Doing Science

More about evolution . . .

Two features common to last week's ordering of the natural world:

Plato (ca 427 - 347 BC) world of ideas, truth inaccessible, ideal forms.

Aristotle (384 - 322 BC) 'natural philosopher' could obtain knowledge of the natural world.

Escala naturae - "Chain of being"

God - demons - humans - quadrupeds - birds - fish - reptiles - insects - sea urchins - plants - fungi - talc, gypsum - stones - metals - earth - water - air - fire - "more subtle material"

Reintroduced to western thought in the early middle ages from the Islamic world (upcoming talk); thinking stagnant for centuries.

Newton - gravity, calculus and cause and effect

Linnaeus (early 1700s). (Linné - Swedish) Hierarchical classification by morphological similarity. Typological. Impetus for collection (cf. Darwin, Wallace, etc.).

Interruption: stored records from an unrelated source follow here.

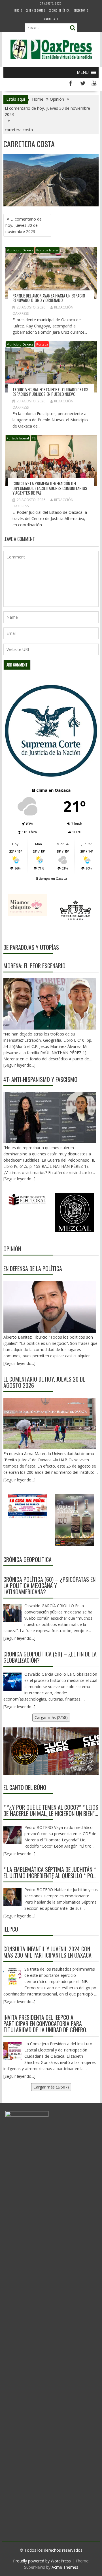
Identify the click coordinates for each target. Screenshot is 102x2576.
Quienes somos (35, 10)
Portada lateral (47, 250)
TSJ (34, 438)
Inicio (18, 10)
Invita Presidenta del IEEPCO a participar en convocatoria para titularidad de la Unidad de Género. (45, 2023)
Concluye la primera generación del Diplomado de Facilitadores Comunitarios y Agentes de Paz (49, 488)
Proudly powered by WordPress (42, 2561)
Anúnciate (51, 19)
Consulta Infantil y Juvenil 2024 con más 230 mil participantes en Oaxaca (47, 1952)
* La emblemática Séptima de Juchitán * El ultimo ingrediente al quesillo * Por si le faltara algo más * (49, 1872)
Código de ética (59, 10)
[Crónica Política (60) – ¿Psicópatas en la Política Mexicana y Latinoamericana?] (12, 1613)
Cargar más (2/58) (51, 1717)
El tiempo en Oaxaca (51, 878)
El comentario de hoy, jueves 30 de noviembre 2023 (23, 225)
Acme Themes (65, 2567)
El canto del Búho (24, 1787)
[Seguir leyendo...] (19, 1363)
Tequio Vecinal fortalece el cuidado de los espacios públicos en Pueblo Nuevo (50, 391)
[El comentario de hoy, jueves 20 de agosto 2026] (49, 1423)
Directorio (80, 10)
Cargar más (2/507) (51, 2087)
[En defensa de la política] (49, 1306)
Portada (42, 344)
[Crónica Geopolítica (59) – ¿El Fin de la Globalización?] (12, 1682)
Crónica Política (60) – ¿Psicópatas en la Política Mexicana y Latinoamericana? (49, 1585)
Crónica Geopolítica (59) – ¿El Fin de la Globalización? (50, 1657)
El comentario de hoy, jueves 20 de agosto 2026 (44, 1382)
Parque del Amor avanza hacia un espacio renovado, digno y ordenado (48, 297)
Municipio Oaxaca (20, 250)
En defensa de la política (32, 1268)
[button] (83, 72)
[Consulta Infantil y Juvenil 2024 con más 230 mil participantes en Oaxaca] (12, 1976)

Buffon - interbreeding and relatedness of taxa.

Erasmus Darwin (grandfather of Charles). Simplistic idea of evolution, but no concept of mechanism.

Jean Baptiste Lamarck (1744-1829) theory of evolution by inheritance of acquired characters. Continual change - didn't accept idea of extinction. "The scala naturae in motion"

Hutton and Lyell (late 1700s - early 1800s) - geological processes. Uniformitarianism.

Cuvier (1812) comparative anatomy - Platonic: vertebrates, molluscs, articulates, radiates. Strong believer in extinction, catastrophes. Marginalized Lamarck.

Some background: why did these ideas come out of this place at this time? (upcoming talk by visiting speaker)

Adam Smith. Economist. "Invisible hand."

Thomas Malthus. The tendency of populations to increase geometrically - struggle for life.

Charles Darwin (1809-82) Voyage of the Beagle, and Alfred Russell Wallace (1823-1913) biogeography. Travelled and collected extensively in tropical America and SE Asia.